複雑な事情
圭君視点です。
「さてさて圭さん。さっき私が圭さんを応援した理由を、ハル姉さんに聞かれるのが嫌だと言ったのは覚えてますか?」
「はい、もちろんです」
なんか、面倒くさいとか言ってたな……
「何が面倒なのかっていうのは、ようはハル姉さんに聞かれると、私は闇堕ちを心配していましたーって、ご本人に言わないといけなくなるんですよ。そうなったら当然ハル姉さんは、迷惑かけてごめんなさいってなるじゃないですか」
「それは確かに、なりそうですね」
「それが嫌だから聞かれたくないんです。ご理解頂けたのなら、圭さんもハル姉さんに言わないで下さいね」
「分かりました」
ミオさんが、色々と複雑な事情から僕を応援してくれたんだって事も分かったし、ハルさんに余計な心配をかけさせないために、ハルさんには言わないでおくというのも納得できる。
ハルさんに隠し事をするというのは気が引けるけど、これは確かにハルさんには言わないでおく方がよさそうだ。

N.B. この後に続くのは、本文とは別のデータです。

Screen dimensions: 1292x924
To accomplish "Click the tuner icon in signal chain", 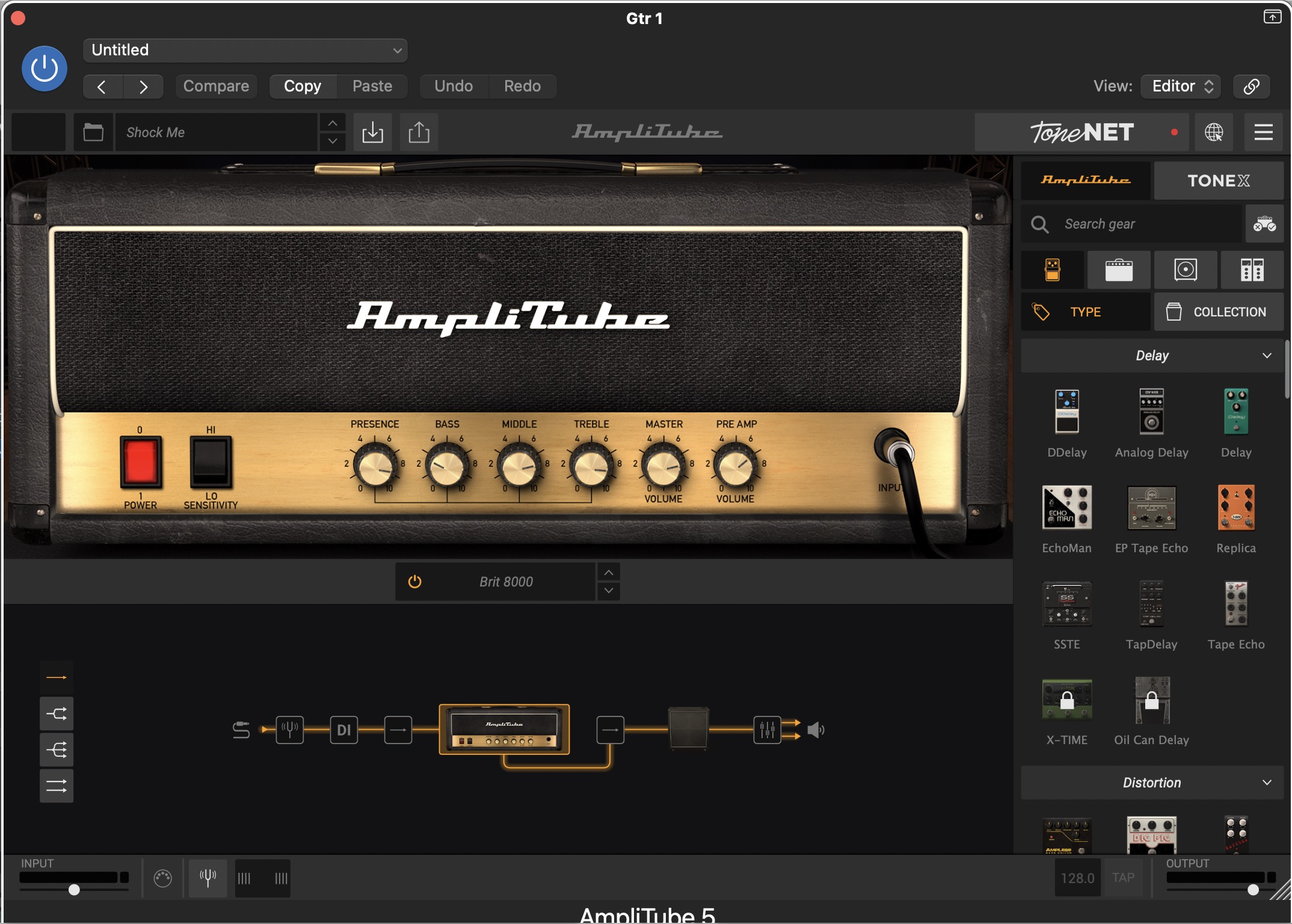I will (289, 730).
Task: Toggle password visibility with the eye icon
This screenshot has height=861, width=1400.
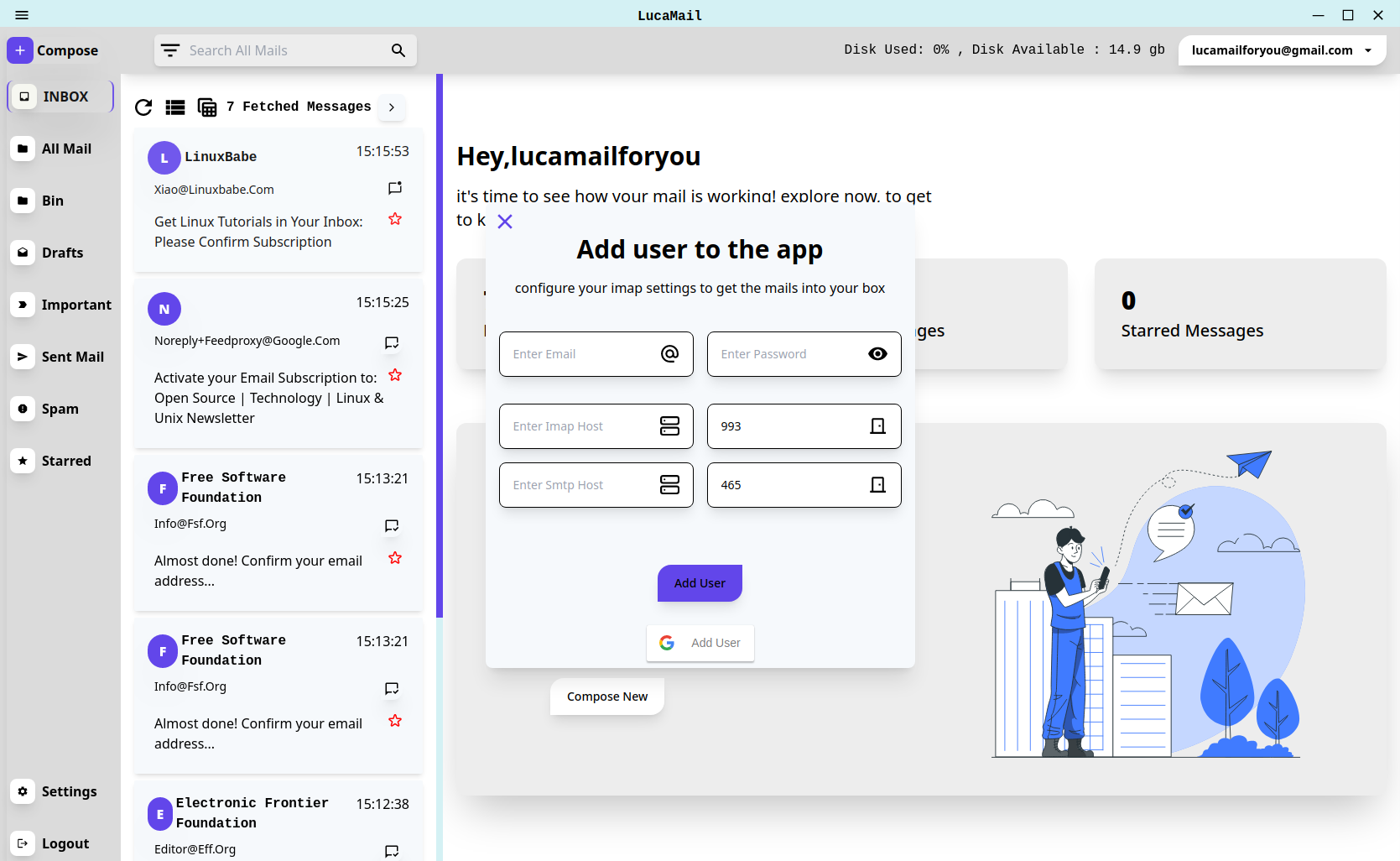Action: 877,353
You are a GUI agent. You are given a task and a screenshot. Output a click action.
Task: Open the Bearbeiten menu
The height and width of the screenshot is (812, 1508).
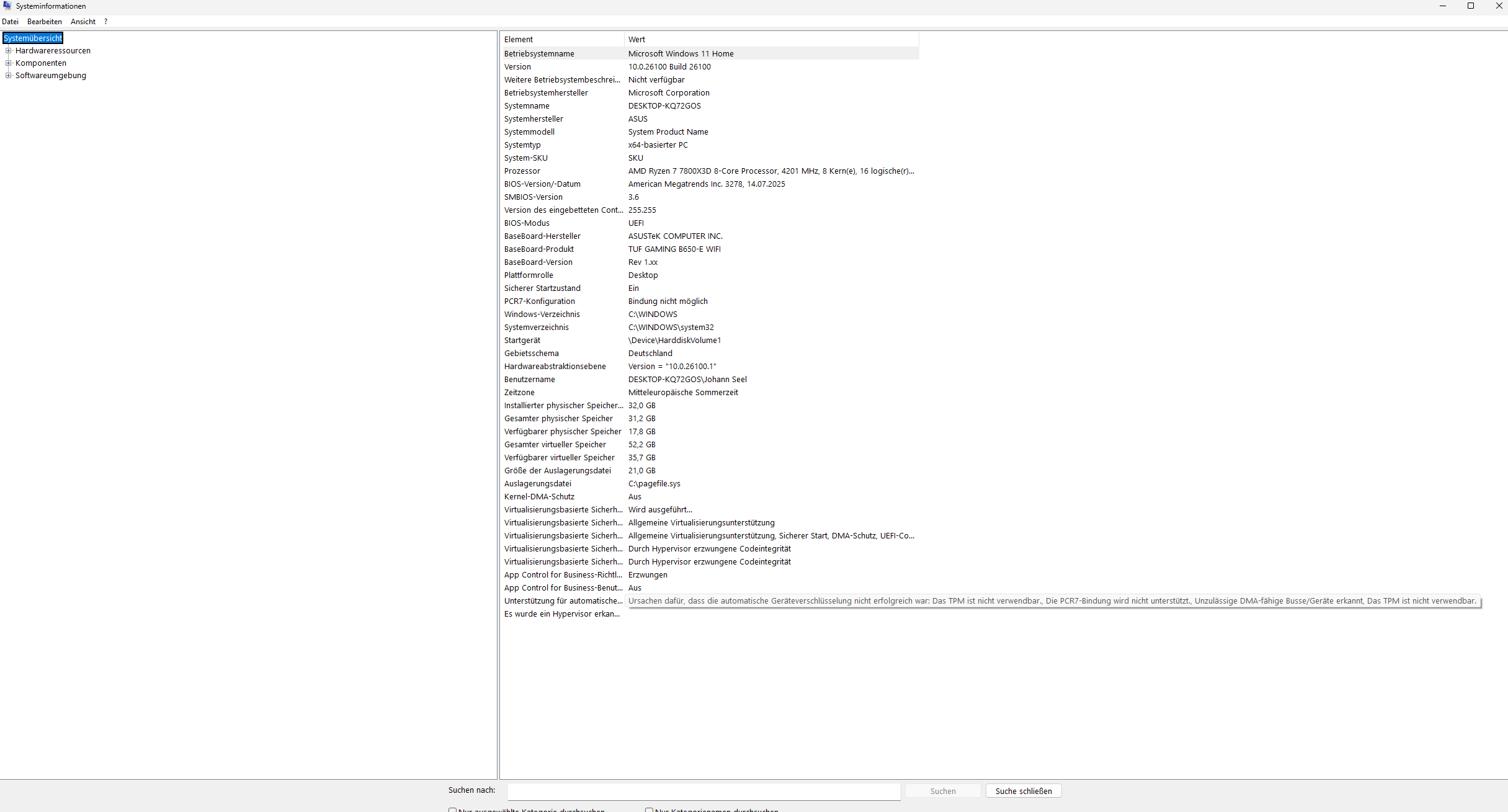tap(44, 22)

「圭さんが話の分かる方で良かったです。まぁ分かって下さらなかったら、記憶を消すだけですけどねー」
「え……」
「ふふっ、私は色んな世界で、たくさんの人の記憶を消してきてるんですよ。圭さんの記憶くらい、簡単に消せます」
簡単に消せるっていうのは、記憶を消す力を使うのが難しいとかという事ではなくて、そんな恐ろしい事も躊躇いなく出来てしまうという事ですね……
「そうですね」
僕はまだミオさんに信用されてない。
そしてミオさんは闇堕ちの事しか考えてない。
だから、僕の発言……いや、考え方をみたミオさんの判断で、記憶を消されてしまうかもしれないんだ。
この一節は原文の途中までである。